But there is no shortage of hot fusion analysis of cold fusion. Might some ideas be applicable?

Edward Tsyganov believes so.

Dr. Tsyganov is a professor at University of Texas Southwestern Medical Center who specializes in nuclear detectors, but in 1975, Tsyganov was part of an international group working on the Tevatron proton accelerator at Fermilab, just after successfully completing the first Russian-American scientific collaboration on the Serpukhov 70 GeV proton accelerator in Russia.

Muon catalysis had been discovered by Professor Luis Alvarez, whom he met at Lawrence Berkeley Lab in 1976. Although exciting, muon catalytic fusion did not look very promising to Tsyganov due to the short life time span of the muon.

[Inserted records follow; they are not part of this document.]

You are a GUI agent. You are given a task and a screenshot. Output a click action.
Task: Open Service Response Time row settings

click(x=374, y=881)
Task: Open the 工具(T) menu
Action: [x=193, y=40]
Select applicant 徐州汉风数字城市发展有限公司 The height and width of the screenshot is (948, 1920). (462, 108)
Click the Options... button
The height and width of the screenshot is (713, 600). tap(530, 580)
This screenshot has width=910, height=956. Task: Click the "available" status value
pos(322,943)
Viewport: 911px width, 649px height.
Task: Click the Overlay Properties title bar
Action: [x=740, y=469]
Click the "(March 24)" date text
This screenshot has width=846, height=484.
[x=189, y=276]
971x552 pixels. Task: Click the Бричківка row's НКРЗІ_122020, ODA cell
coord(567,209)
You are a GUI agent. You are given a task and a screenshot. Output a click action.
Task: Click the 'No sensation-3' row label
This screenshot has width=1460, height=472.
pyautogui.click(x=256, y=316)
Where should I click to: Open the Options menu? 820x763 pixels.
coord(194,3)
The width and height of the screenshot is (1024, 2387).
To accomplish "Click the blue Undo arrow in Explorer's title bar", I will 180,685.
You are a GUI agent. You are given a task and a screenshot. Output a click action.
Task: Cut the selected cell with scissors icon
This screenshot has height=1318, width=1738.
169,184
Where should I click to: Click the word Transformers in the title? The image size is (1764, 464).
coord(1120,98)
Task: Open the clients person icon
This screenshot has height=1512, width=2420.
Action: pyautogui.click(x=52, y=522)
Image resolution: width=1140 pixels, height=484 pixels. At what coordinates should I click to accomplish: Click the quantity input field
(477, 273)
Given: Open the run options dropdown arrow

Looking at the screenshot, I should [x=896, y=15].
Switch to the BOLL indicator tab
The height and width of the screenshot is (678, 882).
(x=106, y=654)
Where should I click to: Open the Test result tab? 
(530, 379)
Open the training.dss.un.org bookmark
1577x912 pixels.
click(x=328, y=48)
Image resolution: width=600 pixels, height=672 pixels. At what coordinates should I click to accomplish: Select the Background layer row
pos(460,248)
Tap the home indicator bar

Later, in December 1989, he was sitting in the audience of a seminar with Martin Fleischmann at CERN in Geneva, Switzerland, having participated in the DELPHI experiment at the Large Electron Positron collider. [visit] He was very excited with Fleischmann’s presentation but, at the time, he had just introduced bent crystals for beam deflection, now used in high-energy physics. The study of crystalline structures drew him away from cold fusion research, which he had heard was “a false observation” anyway.

Gran Sasso
Inspired by experimental work performed with the Gran Sasso Laboratory Underground Nuclear Physics (LUNA) facility in Italy, Tsyganov recently returned to the topic of cold fusion. [visit]

Scientists there have shown that when a deuterium atom is embedded in a metallic crystal, the cross section, which gives a measure of the probability that a fusion reaction will occur, increases in comparison with that of free atoms.

In the 2002-2008 series of international low-energy accelerator experiments, low-energy deuterium beams directed at embedded deuterium atoms showed that, in this environment, the screening potential for the orbital electrons of the embedded atoms is substantially increased. This means that in such conditions, any supplemental embedded nuclei in a single host crystal cell could sit much closer than they normally would due to the Coulomb repulsion.

Can this idea be applied to the low-energy nuclear reaction (LENR) in a solid?

The problem of overcoming the Coulomb barrier, the powerful force that keeps positively-charged protons away from each other, is the central issue for developing clean cold fusion energy. The force that holds nuclei together is called the strong nuclear force. Though it is an extremely powerful force, it only extends for a small distance. Unless nuclei can get close enough for the strong force to take effect, positively-charged nuclei remain too far away from each other to fuse. Elements other than hydrogen have an even bigger Coulomb barrier, since they have many more protons, and a stronger positive-charge. This is true for both free particles, and those housed in a solid metal.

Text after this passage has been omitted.